### TASK STATEMENT
In the listing below, find the line with "Пружина передней подвески SS20 для автомобилей Chevrolet" and the line with "Meer over cookies". Repeat those two lines and all lines between them exactly.

### MATERIAL PROVIDED

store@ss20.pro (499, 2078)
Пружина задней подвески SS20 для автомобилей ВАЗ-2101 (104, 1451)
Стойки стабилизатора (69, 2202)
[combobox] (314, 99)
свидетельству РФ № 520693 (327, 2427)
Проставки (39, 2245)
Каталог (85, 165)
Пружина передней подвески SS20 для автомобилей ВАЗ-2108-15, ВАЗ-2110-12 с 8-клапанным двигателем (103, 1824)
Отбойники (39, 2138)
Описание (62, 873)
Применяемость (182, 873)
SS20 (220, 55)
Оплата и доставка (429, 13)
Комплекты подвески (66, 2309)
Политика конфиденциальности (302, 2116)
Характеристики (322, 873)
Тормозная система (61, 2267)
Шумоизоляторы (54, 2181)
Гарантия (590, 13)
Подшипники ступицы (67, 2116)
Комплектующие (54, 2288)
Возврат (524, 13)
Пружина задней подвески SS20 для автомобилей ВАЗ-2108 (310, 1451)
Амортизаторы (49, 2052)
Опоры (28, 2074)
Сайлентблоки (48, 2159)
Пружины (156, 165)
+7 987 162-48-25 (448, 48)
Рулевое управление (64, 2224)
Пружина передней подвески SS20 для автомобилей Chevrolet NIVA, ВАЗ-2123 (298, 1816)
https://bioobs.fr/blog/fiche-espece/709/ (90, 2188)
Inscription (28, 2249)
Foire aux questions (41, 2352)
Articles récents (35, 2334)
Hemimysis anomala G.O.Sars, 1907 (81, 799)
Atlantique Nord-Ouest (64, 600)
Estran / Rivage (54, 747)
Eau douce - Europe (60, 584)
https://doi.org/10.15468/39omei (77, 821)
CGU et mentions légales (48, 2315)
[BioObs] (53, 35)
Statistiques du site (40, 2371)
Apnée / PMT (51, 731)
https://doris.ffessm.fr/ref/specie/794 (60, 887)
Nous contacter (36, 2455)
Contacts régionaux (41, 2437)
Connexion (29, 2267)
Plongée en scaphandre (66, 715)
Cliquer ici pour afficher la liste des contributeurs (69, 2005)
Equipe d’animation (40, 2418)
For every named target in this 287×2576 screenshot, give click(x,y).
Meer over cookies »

==

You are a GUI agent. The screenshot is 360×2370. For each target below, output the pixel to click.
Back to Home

### SOLUTION BELOW
Пружина передней подвески SS20 для автомобилей Chevrolet NIVA, ВАЗ-2123 (298, 1816)
https://bioobs.fr/blog/fiche-espece/709/ (90, 2188)
Inscription (28, 2249)
Foire aux questions (41, 2352)
Articles récents (35, 2334)
Hemimysis anomala G.O.Sars, 1907 (81, 799)
Atlantique Nord-Ouest (64, 600)
Estran / Rivage (54, 747)
Eau douce - Europe (60, 584)
https://doi.org/10.15468/39omei (77, 821)
CGU et mentions légales (48, 2315)
[BioObs] (53, 35)
Statistiques du site (40, 2371)
Apnée / PMT (51, 731)
https://doris.ffessm.fr/ref/specie/794 (60, 887)
Nous contacter (36, 2455)
Contacts régionaux (41, 2437)
Connexion (29, 2267)
Plongée en scaphandre (66, 715)
Cliquer ici pour afficher la liste des contributeurs (69, 2005)
Equipe d’animation (40, 2418)
For every named target in this 287×2576 screenshot, give click(x,y).
Meer over cookies »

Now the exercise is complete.